• **Provided text**:
64% Of New Data Centers Are Being Built Far From Silicon Valley, Virginia
The data center development map is being dramatically redrawn, and a new report shows how that shift is accelerating.
Since the advent of the sector, the vast majority of North American data center development has been clustered in a handful of key markets — places like Northern Virginia, Dallas, Silicon Valley, Chicago and, more recently, Phoenix and Atlanta.
A gradual change in the industry’s geography had emerged over the past five years, with a growing share of data centers being built outside of the sector’s major markets. But now, that shift has gone into overdrive.
According to a report from JLL, 64% of data center capacity under construction in North America is located in what the firm calls “frontier markets,” outside of the industry’s longtime hubs.
This shift — coming as total data center capacity in North America is set to nearly double — means a data center landscape that evolved over decades is set to be dramatically transformed in a matter of months.
“The geography of digital infrastructure is changing faster than most people realize,” Andrew Batson, JLL’s global head of data center research and the author of the report, wrote in an op-ed this week.
The U.S. data center sector has seen its already unprecedented expansion accelerate to a staggering velocity, driven by trillions of dollars in Big Tech spending on artificial intelligence computing power.
The top five hyperscalers plan to deploy $710B in capital expenditures in 2026 alone, according to JLL. More than 35 gigawatts of data center capacity is under construction in North America, development that will nearly double the market’s existing 39 GW of inventory.
With the bulk of this development wave rising in frontier markets, regions that until recently were data center hinterlands are on pace to surpass some of the industry’s traditional core markets in total capacity.
According to JLL, the largest beneficiaries of this trend have been West Texas, Tennessee, Wisconsin and Ohio, although new markets from North Dakota to Nebraska are also capturing a growing share of demand. Ohio ranks fourth among regions when it comes to gigawatts in operation or under construction, while both Tennessee and Wisconsin now rank ahead of California.

• **Entries**:
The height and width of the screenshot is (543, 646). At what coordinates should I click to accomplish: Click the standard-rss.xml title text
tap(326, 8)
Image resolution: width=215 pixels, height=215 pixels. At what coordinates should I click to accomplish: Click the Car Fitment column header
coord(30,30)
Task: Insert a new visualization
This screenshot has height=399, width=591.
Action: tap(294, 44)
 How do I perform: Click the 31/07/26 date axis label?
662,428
...
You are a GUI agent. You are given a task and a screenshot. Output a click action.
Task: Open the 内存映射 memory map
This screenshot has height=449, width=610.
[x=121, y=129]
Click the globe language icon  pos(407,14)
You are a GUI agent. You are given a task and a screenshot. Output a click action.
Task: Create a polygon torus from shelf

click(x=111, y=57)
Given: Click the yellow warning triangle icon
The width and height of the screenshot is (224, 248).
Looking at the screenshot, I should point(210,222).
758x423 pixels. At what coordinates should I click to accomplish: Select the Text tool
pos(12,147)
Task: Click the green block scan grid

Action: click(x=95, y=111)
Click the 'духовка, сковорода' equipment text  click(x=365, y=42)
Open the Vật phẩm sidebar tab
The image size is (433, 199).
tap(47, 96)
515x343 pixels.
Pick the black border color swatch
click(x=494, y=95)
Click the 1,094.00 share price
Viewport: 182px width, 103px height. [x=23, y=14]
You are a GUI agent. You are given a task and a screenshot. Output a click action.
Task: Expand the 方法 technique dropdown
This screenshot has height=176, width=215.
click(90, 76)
* * *
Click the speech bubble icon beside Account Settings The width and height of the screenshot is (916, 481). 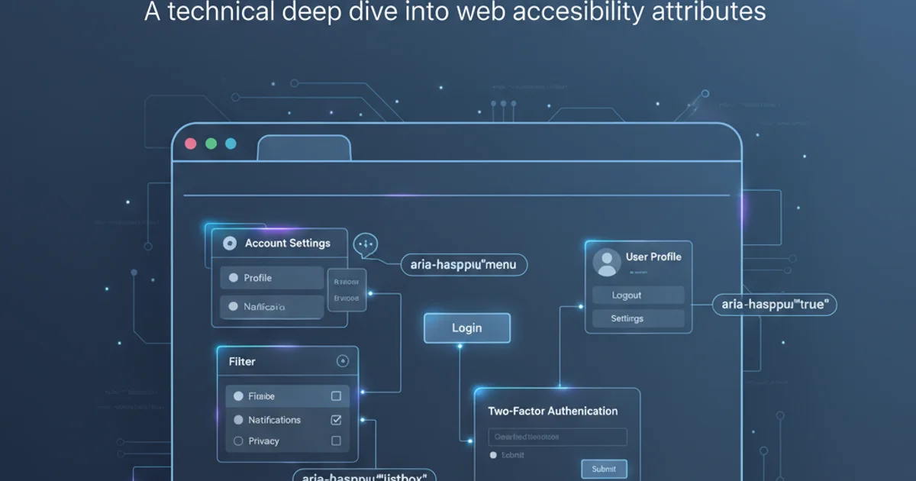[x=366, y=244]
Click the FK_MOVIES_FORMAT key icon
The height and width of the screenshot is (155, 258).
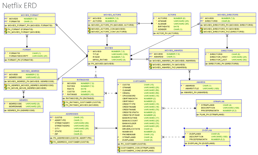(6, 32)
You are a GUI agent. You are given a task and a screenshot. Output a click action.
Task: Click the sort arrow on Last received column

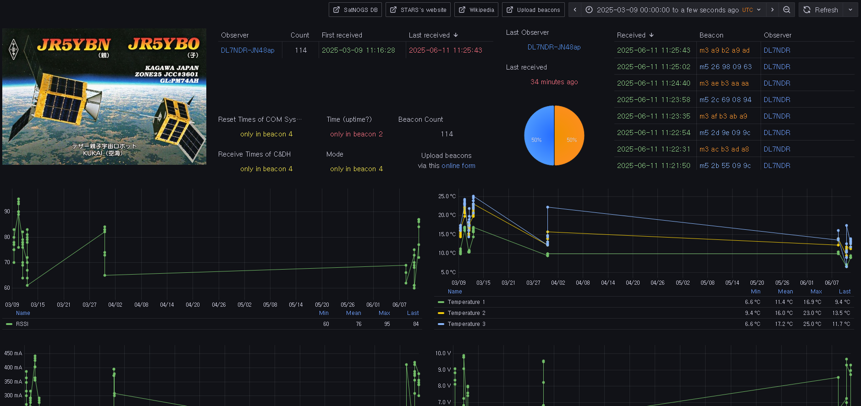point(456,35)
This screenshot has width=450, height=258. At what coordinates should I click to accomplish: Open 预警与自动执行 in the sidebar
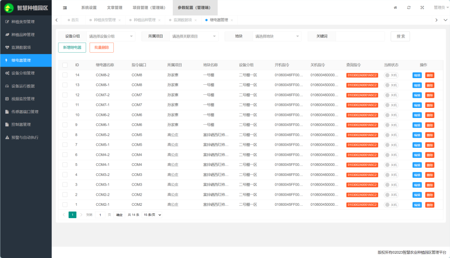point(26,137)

• **What to work on**:
[1] Answer these from the data center article:
(a) According to JLL, what percentage of North American data center capacity under construction is in frontier markets?
(b) How much in capital expenditures do the top five hyperscalers plan to deploy in 2026?
(c) Which state ranks fourth among regions in gigawatts in operation or under construction?
[2] In the records, quote the part that opens with the line containing "515x343 pixels." and closes with the line containing "click(90, 76)".
The article and the records have no connection to each other.

• **The replies**:
[1]
(a) 64%
(b) $710B
(c) Ohio

[2]
515x343 pixels.
Pick the black border color swatch
click(x=494, y=95)
Click the 1,094.00 share price
Viewport: 182px width, 103px height. [x=23, y=14]
You are a GUI agent. You are given a task and a screenshot. Output a click action.
Task: Expand the 方法 technique dropdown
This screenshot has height=176, width=215.
click(90, 76)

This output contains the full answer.